Ms. Cafaro's 10b5-1 plan covers the sale at an average minimum sale price exceeding $56 per share, beginning in April 2010, of up to 312,225 shares of Company common stock owned by Ms. Cafaro or expected to be acquired by her through the exercise of options, subject to certain conditions. Ms. Cafaro's proposed disposition of a portion of her equity-based compensation in Ventas pursuant to her 10b5-1 plan is being effected for estate, tax and financial planning purposes. Since 2002, Ms. Cafaro has sold shares of Company common stock through several similar 10b5-1 plans. Ms. Cafaro's 10b5-1 plan is expected to be in effect until March 2011.

On March 8, 2010, a trust (the “Cafaro Trust”) of which Ms. Cafaro’s spouse is the trustee also adopted a written, non-discretionary sales plan that complies with Commission Rule 10b5-1. The Cafaro Trust is the owner of 432,720 options to acquire the Company’s common stock. The Cafaro Trust’s 10b5-1 plan covers the sale at an average minimum sale price of $60 per share, beginning in April 2010, of up to 30,000 shares of Company common stock expected to be acquired by the Cafaro Trust through the exercise of options. The Cafaro Trust's 10b5-1 plan is expected to be in effect until March 2011.

Both plans provide that any shares not sold on a given sale date due to an inability to execute the sale at or above the minimum sale price are carried forward to the next succeeding trading day(s) until such condition is met.

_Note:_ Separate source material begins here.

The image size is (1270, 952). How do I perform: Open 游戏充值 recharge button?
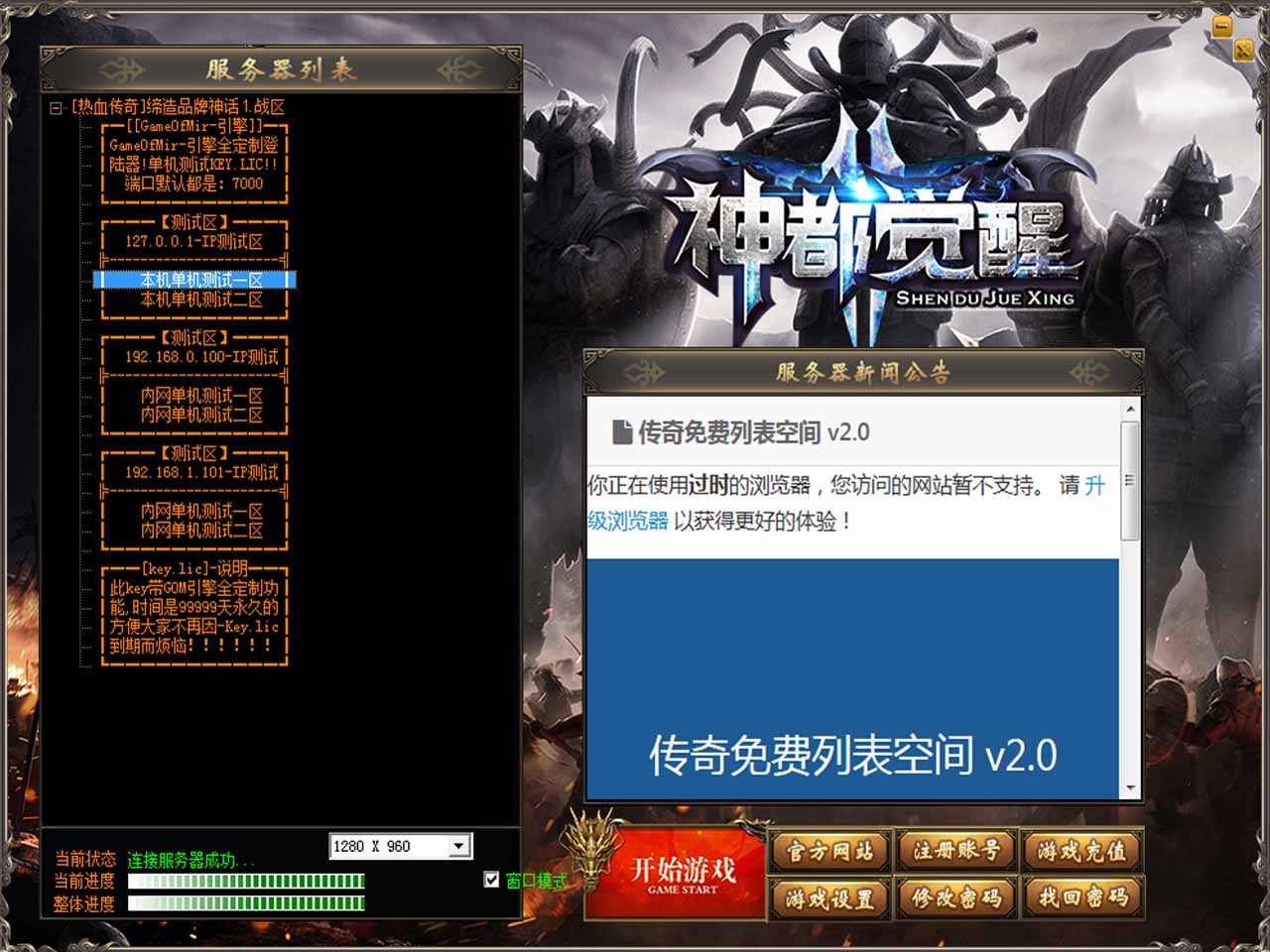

As of March 8, 2010, Ms. Cafaro beneficially owned 1.5 million shares of the Company's common stock (including options exercisable within 60 days). See Minimum Stock Ownership Plan for Executives.

T. Richard Riney 10b5-1 Plan

On December 10, 2009, T. Richard Riney, Executive Vice President, Chief Administrative Officer, General Counsel and Corporate Secretary of the Company, adopted a non-discretionary, written trading plan that complies with Commission Rule 10b5-1. Mr. Riney's 10b5-1 plan covered the sale, beginning in March 2010, of up to 78,924 shares of Company common stock owned by Mr. Riney or expected to be acquired by him through the exercise of options, subject to certain conditions (including certain threshold per share prices), and had a term expiring in December 2010. On March 16, 2010, the conditions to sale under Mr. Riney's 10b5-1 plan had been met, and all 78,924 shares of common stock were sold pursuant thereto.

Mr. Riney's disposition of a portion of his equity-based compensation in Ventas pursuant to his 10b5-1 plan was effected for estate, tax and financial planning purposes.

As of March 8, 2010, Mr. Riney beneficially owned 0.4 million shares of Ventas common stock and options (including options exercisable within 60 days). See Minimum Stock Ownership Plan for Executives.